- Born: June 29, 1955 (age 69) Butler, Pennsylvania, U.S.
- Occupation: Former MLB umpire
- Height: 6 ft 0 in (183 cm)

= Bill Hohn =

American baseball umpire (born 1955)

William John Hohn (born June 29, 1955) is an American former professional baseball umpire. He worked in Major League Baseball during 1987–1999 (in the National League) and 2002–2010. His uniform number was 29.

== Umpiring career ==
Prior to joining MLB, Hohn served in numerous other professional baseball leagues during 1977–1988. He umpired four MLB games during 1987, 32 in 1988, then 96 in 1989; during his 21 seasons as an MLB umpire, he worked a total of 2195 regular season games, 10 postseason games, and one All-Star Game. He umpired in the 1994 Major League Baseball All-Star Game, and the National League Division Series in 1996, 1998, and 2005. He issued a total of 89 ejections, leading MLB umpires in ejections twice, with eight in 2008 and nine in 2009.

Hohn was the home plate umpire for Hideo Nomo's no-hitter on September 17, 1996. Hohn missed the entire 2011 season owing to back and neck issues, and his retirement was announced on April 5, 2012. His spot on the MLB roster was filled by Todd Tichenor.

===Controversies===
On July 5, 1992, while umpiring a game between the Atlanta Braves and the Chicago Cubs, Hohn approached the Braves dugout while arguing with Atlanta player Terry Pendleton, with the dispute leading to the ejection of Braves manager Bobby Cox. After a fan made a gesture with his hand toward Hohn, the umpire called for security to have the fan removed from the stadium. However, the fan would only be required to move 29 rows back.

On June 21, 2009, Hohn ejected Braves players Eric O'Flaherty and Chipper Jones, and manager Cox, for arguing balls and strikes. O'Flaherty, on an 0–2, pitch seemingly struck out J. D. Drew in Boston.
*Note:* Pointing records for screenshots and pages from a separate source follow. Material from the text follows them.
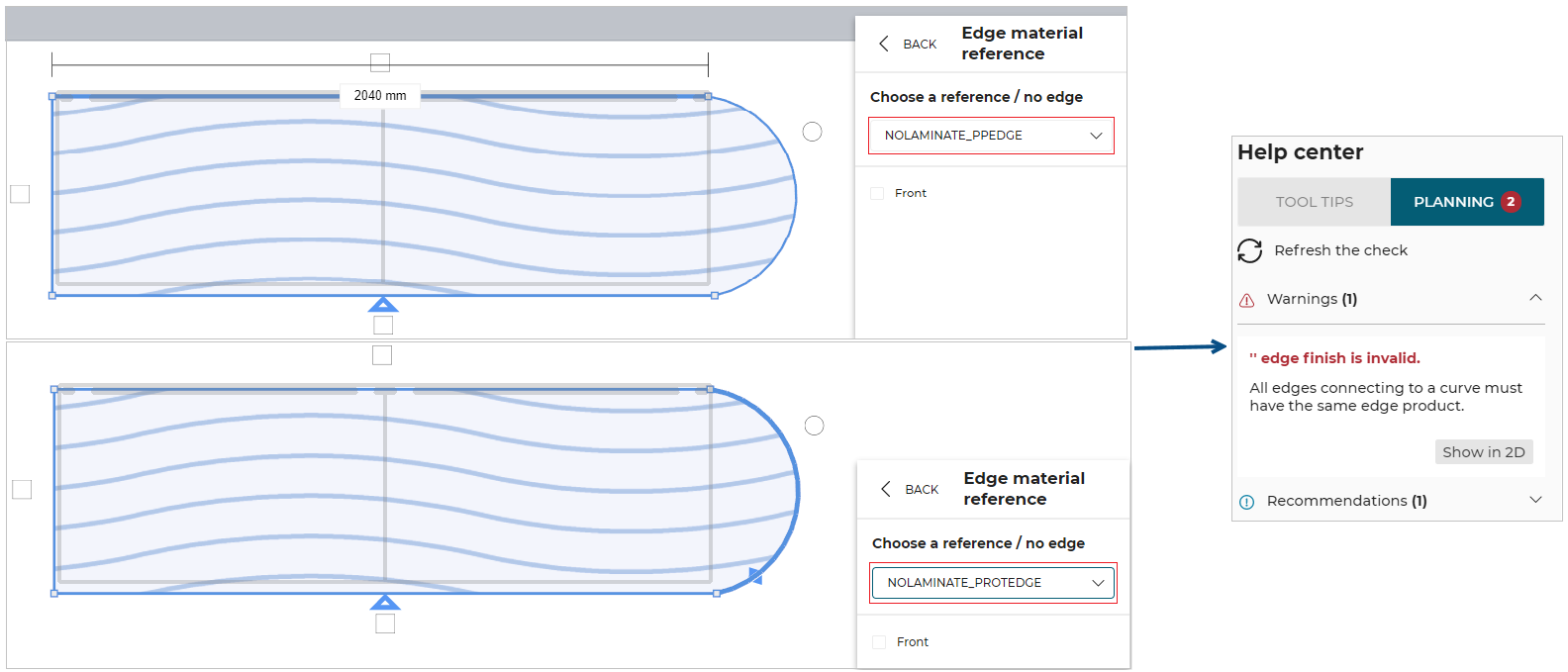Click the round handle right of top worktop
The height and width of the screenshot is (672, 1568).
[812, 132]

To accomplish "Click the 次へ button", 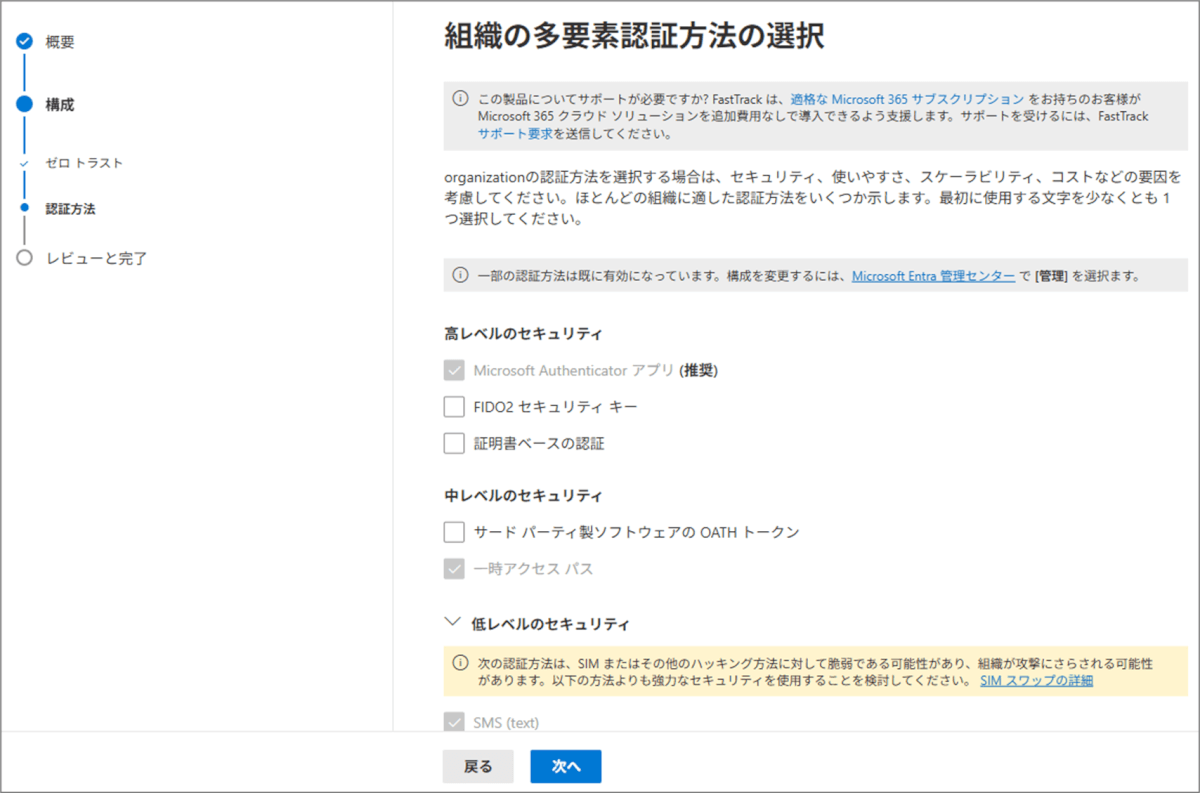I will pyautogui.click(x=566, y=767).
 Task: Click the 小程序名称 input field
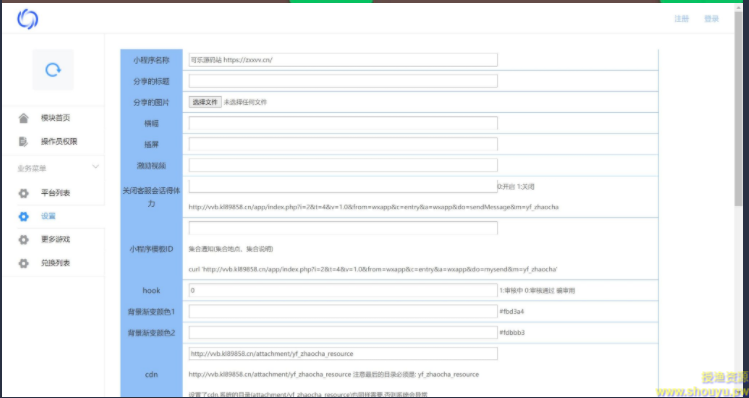343,60
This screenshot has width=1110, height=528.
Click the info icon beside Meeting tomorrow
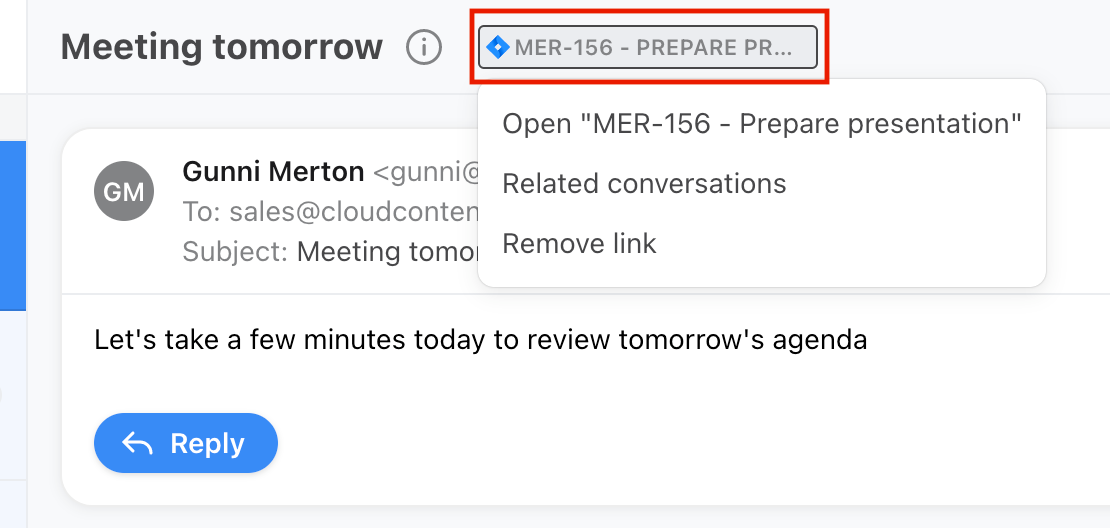coord(424,47)
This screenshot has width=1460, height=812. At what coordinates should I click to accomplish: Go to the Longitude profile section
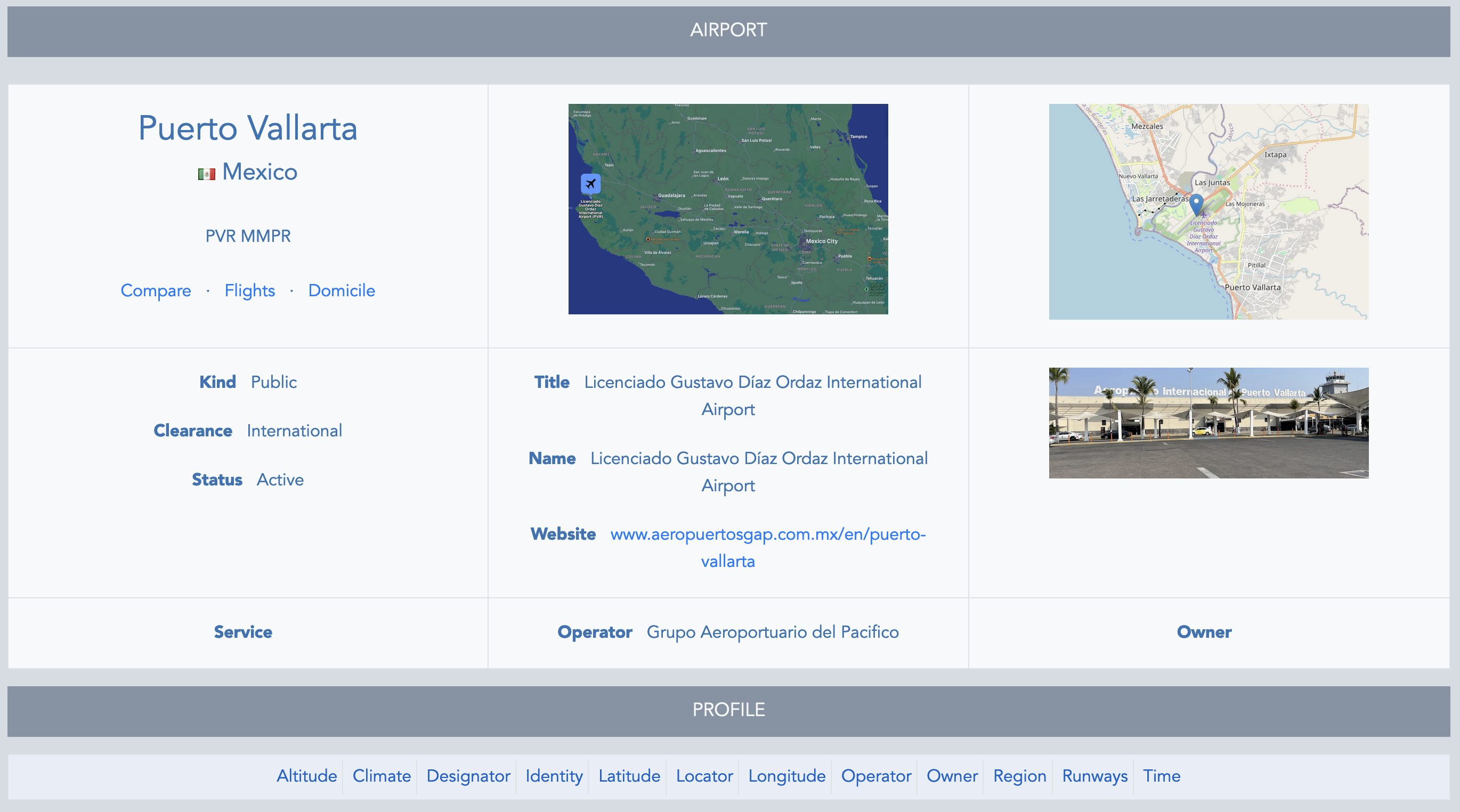pos(786,776)
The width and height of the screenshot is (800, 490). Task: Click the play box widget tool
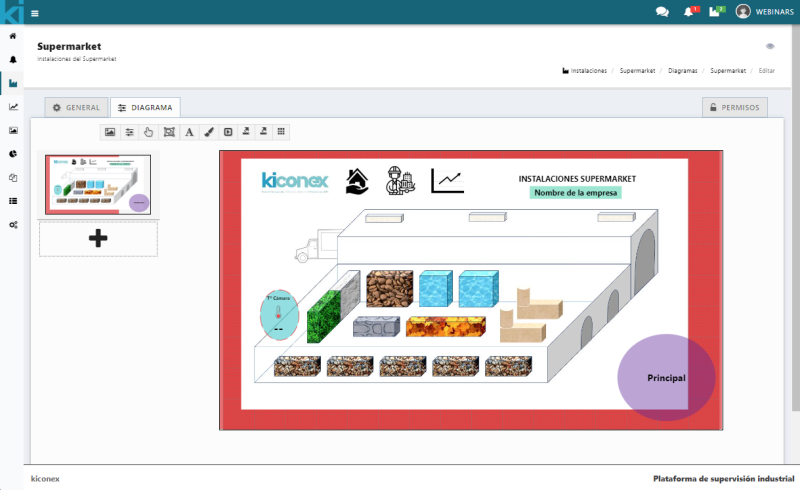pyautogui.click(x=227, y=132)
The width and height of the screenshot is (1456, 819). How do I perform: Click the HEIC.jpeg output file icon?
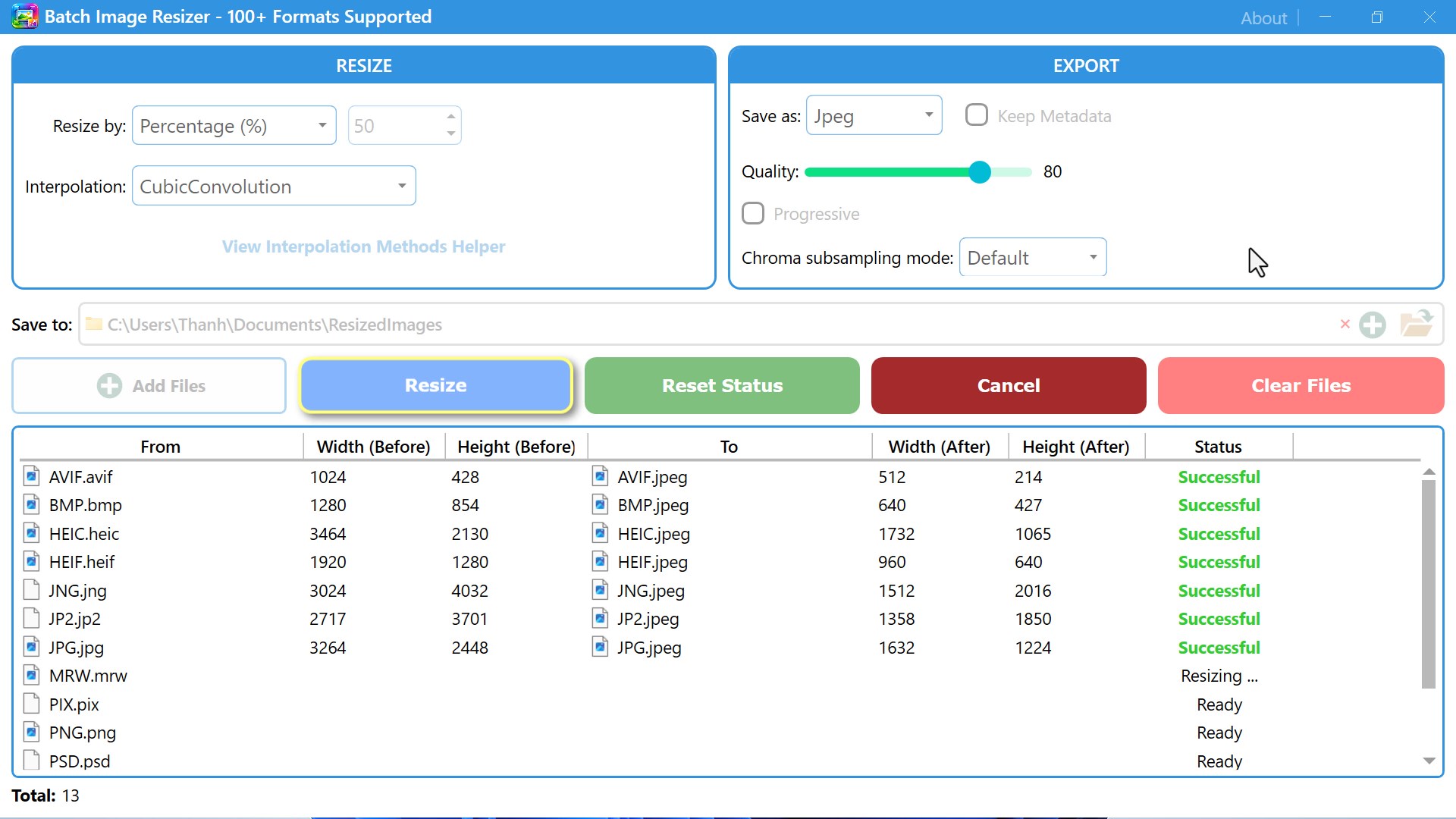(600, 534)
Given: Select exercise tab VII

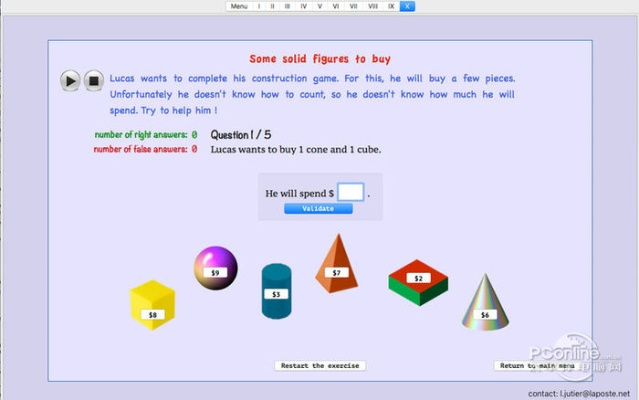Looking at the screenshot, I should point(353,6).
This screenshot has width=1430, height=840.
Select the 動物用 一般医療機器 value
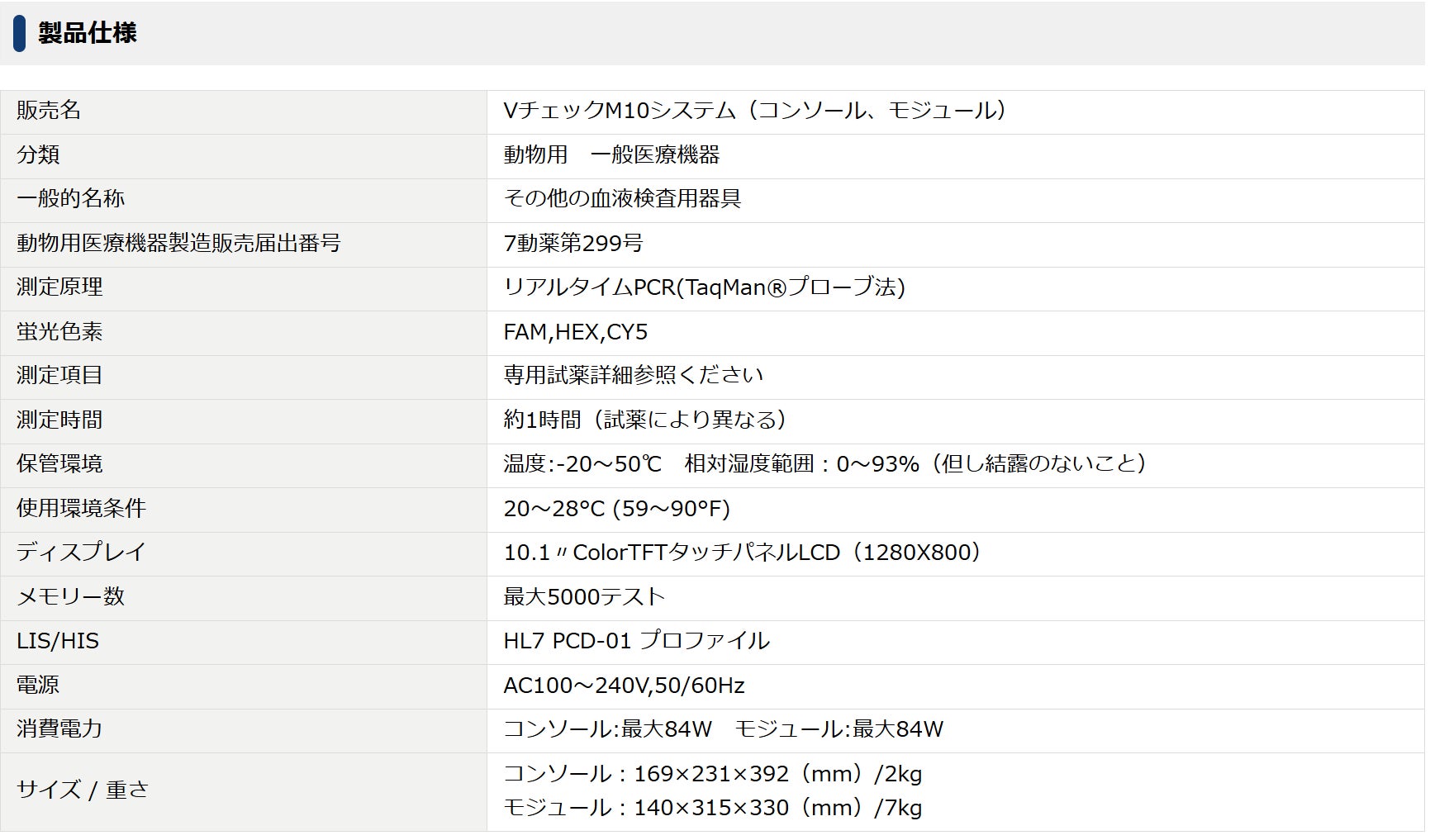point(611,154)
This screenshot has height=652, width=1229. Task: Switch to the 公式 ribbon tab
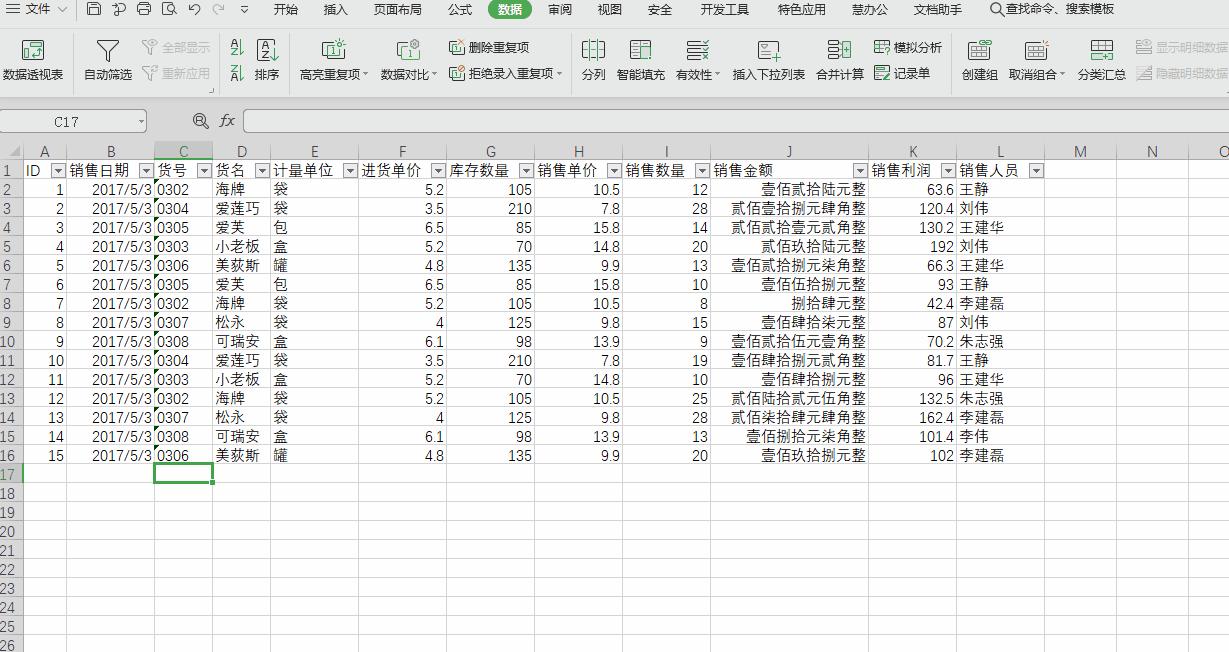459,11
Hohn called the pitch a ball (visual evidence showed otherwise) and then ejected the three Braves following Drew's single off the Green Monster. A run would score on the play to make the score 5–4 in favor of Boston.

On July 29, 2009, Hohn again roused the ire of the Braves after he exchanged a fist-bump with Florida Marlins catcher John Baker at the conclusion of a Braves–Marlins game. Hohn had ejected Braves manager Cox and catcher Brian McCann from the game. Terry Pendleton, then Braves hitting coach, called the fist-bump "shocking", while Chipper Jones said, "I've never seen it before in my 16 years." Hohn declined to comment on the situation, other than to state that the league had reviewed it.

On May 31, 2010, Hohn ejected Houston Astros pitcher Roy Oswalt from a game against the Washington Nationals, although Oswalt told Hohn that he was not talking to him. MLB executive Bob Watson stated that Oswalt would not receive more punishment, while Hohn would be addressed "in a very stern way." It was the first time Oswalt had been ejected since August 2004, when he was thrown out by Hohn after a hit batsman.